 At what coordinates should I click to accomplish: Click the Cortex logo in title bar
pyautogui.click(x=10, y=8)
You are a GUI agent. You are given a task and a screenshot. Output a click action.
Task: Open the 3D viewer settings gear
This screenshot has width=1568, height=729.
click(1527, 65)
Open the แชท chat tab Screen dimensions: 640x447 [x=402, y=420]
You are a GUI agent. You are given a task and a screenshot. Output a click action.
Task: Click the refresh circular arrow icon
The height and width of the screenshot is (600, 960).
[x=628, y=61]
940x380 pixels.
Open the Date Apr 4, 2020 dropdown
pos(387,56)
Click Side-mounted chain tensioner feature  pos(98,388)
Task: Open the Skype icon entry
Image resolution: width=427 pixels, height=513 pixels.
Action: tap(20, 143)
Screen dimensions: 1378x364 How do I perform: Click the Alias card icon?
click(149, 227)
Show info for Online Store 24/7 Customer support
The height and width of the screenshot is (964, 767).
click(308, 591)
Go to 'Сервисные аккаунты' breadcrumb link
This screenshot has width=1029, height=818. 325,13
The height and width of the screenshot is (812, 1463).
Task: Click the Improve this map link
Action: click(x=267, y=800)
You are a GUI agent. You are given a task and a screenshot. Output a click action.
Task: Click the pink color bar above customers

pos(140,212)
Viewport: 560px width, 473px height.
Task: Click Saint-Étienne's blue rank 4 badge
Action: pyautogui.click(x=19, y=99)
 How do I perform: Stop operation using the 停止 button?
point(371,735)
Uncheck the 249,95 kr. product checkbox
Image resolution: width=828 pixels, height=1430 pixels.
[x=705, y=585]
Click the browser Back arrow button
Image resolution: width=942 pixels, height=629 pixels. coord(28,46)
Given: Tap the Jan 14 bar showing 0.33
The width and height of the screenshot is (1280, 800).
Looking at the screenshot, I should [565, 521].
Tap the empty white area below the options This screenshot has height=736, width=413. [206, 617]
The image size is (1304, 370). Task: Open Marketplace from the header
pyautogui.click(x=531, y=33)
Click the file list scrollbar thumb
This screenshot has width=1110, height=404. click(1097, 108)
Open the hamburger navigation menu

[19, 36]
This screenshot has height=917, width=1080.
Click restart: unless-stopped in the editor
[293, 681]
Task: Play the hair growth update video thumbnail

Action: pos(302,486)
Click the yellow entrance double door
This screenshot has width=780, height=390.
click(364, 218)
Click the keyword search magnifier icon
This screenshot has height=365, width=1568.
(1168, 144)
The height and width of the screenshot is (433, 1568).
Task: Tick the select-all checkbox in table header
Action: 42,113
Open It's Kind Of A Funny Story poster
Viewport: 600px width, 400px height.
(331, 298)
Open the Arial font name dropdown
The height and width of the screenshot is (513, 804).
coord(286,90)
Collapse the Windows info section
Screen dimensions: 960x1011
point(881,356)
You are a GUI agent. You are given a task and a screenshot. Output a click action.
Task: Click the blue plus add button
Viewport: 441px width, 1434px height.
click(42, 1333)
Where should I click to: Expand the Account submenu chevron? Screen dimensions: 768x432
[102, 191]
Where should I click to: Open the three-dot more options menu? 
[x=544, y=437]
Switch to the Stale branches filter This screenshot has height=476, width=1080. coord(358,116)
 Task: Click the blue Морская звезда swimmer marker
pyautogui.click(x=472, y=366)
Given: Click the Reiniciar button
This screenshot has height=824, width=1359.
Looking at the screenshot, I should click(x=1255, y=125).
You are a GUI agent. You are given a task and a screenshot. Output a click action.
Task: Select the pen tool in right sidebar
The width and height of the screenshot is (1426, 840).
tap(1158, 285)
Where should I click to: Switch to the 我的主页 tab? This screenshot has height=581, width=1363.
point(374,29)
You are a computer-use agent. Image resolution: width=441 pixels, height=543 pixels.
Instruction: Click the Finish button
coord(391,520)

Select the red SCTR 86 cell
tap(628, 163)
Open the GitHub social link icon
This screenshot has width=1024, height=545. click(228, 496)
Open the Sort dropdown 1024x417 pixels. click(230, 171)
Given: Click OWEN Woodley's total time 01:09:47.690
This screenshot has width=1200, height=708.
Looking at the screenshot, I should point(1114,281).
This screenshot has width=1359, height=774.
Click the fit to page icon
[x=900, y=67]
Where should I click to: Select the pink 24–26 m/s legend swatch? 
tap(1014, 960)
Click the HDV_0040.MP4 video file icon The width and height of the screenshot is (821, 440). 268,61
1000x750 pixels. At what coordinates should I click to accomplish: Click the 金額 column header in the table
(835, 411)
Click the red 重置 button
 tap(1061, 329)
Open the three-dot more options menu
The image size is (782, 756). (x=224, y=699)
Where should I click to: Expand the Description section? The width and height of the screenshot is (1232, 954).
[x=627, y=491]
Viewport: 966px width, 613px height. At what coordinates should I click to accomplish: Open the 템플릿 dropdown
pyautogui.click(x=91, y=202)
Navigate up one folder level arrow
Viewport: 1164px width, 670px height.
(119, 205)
____
• What you need to do
Each line of the listing has to be repeated exactly in the reply.

• Response to the task
 At what coordinates should I click to accomplish: Click the Cortex logo in title bar
pyautogui.click(x=10, y=8)
You are a GUI agent. You are given a task and a screenshot. Output a click action.
Task: Open the 3D viewer settings gear
This screenshot has width=1568, height=729.
click(1527, 65)
Open the แชท chat tab Screen dimensions: 640x447 [x=402, y=420]
You are a GUI agent. You are given a task and a screenshot. Output a click action.
Task: Click the refresh circular arrow icon
The height and width of the screenshot is (600, 960).
[x=628, y=61]
940x380 pixels.
Open the Date Apr 4, 2020 dropdown
pos(387,56)
Click Side-mounted chain tensioner feature  pos(98,388)
Task: Open the Skype icon entry
Image resolution: width=427 pixels, height=513 pixels.
Action: tap(20, 143)
Screen dimensions: 1378x364 How do I perform: Click the Alias card icon?
click(149, 227)
Show info for Online Store 24/7 Customer support
The height and width of the screenshot is (964, 767).
click(308, 591)
Go to 'Сервисные аккаунты' breadcrumb link
This screenshot has width=1029, height=818. 325,13
The height and width of the screenshot is (812, 1463).
Task: Click the Improve this map link
Action: click(x=267, y=800)
You are a GUI agent. You are given a task and a screenshot. Output a click action.
Task: Click the pink color bar above customers

pos(140,212)
Viewport: 560px width, 473px height.
Task: Click Saint-Étienne's blue rank 4 badge
Action: pyautogui.click(x=19, y=99)
 How do I perform: Stop operation using the 停止 button?
point(371,735)
Uncheck the 249,95 kr. product checkbox
Image resolution: width=828 pixels, height=1430 pixels.
[x=705, y=585]
Click the browser Back arrow button
Image resolution: width=942 pixels, height=629 pixels. coord(28,46)
Given: Tap the Jan 14 bar showing 0.33
The width and height of the screenshot is (1280, 800).
Looking at the screenshot, I should [565, 521].
Tap the empty white area below the options This screenshot has height=736, width=413. [206, 617]
The image size is (1304, 370). Task: Open Marketplace from the header
pyautogui.click(x=531, y=33)
Click the file list scrollbar thumb
This screenshot has width=1110, height=404. click(1097, 108)
Open the hamburger navigation menu

[19, 36]
This screenshot has height=917, width=1080.
Click restart: unless-stopped in the editor
[293, 681]
Task: Play the hair growth update video thumbnail

Action: pos(302,486)
Click the yellow entrance double door
This screenshot has width=780, height=390.
click(364, 218)
Click the keyword search magnifier icon
This screenshot has height=365, width=1568.
(1168, 144)
The height and width of the screenshot is (433, 1568).
Task: Tick the select-all checkbox in table header
Action: 42,113
Open It's Kind Of A Funny Story poster
Viewport: 600px width, 400px height.
(331, 298)
Open the Arial font name dropdown
The height and width of the screenshot is (513, 804).
coord(286,90)
Collapse the Windows info section
Screen dimensions: 960x1011
point(881,356)
You are a GUI agent. You are given a task and a screenshot. Output a click action.
Task: Click the blue plus add button
Viewport: 441px width, 1434px height.
click(42, 1333)
Where should I click to: Expand the Account submenu chevron? Screen dimensions: 768x432
[102, 191]
Where should I click to: Open the three-dot more options menu? 
[x=544, y=437]
Switch to the Stale branches filter This screenshot has height=476, width=1080. coord(358,116)
 Task: Click the blue Морская звезда swimmer marker
pyautogui.click(x=472, y=366)
Given: Click the Reiniciar button
This screenshot has height=824, width=1359.
Looking at the screenshot, I should click(x=1255, y=125).
You are a GUI agent. You are given a task and a screenshot. Output a click action.
Task: Select the pen tool in right sidebar
The width and height of the screenshot is (1426, 840).
tap(1158, 285)
Where should I click to: Switch to the 我的主页 tab? This screenshot has height=581, width=1363.
point(374,29)
You are a computer-use agent. Image resolution: width=441 pixels, height=543 pixels.
Instruction: Click the Finish button
coord(391,520)

Select the red SCTR 86 cell
tap(628, 163)
Open the GitHub social link icon
This screenshot has width=1024, height=545. click(228, 496)
Open the Sort dropdown 1024x417 pixels. click(230, 171)
Given: Click OWEN Woodley's total time 01:09:47.690
This screenshot has width=1200, height=708.
Looking at the screenshot, I should point(1114,281).
This screenshot has width=1359, height=774.
Click the fit to page icon
[x=900, y=67]
Where should I click to: Select the pink 24–26 m/s legend swatch? 
tap(1014, 960)
Click the HDV_0040.MP4 video file icon The width and height of the screenshot is (821, 440). 268,61
1000x750 pixels. At what coordinates should I click to accomplish: Click the 金額 column header in the table
(835, 411)
Click the red 重置 button
 tap(1061, 329)
Open the three-dot more options menu
The image size is (782, 756). (x=224, y=699)
Where should I click to: Expand the Description section? The width and height of the screenshot is (1232, 954).
[x=627, y=491]
Viewport: 966px width, 613px height. At what coordinates should I click to accomplish: Open the 템플릿 dropdown
pyautogui.click(x=91, y=202)
Navigate up one folder level arrow
Viewport: 1164px width, 670px height.
(119, 205)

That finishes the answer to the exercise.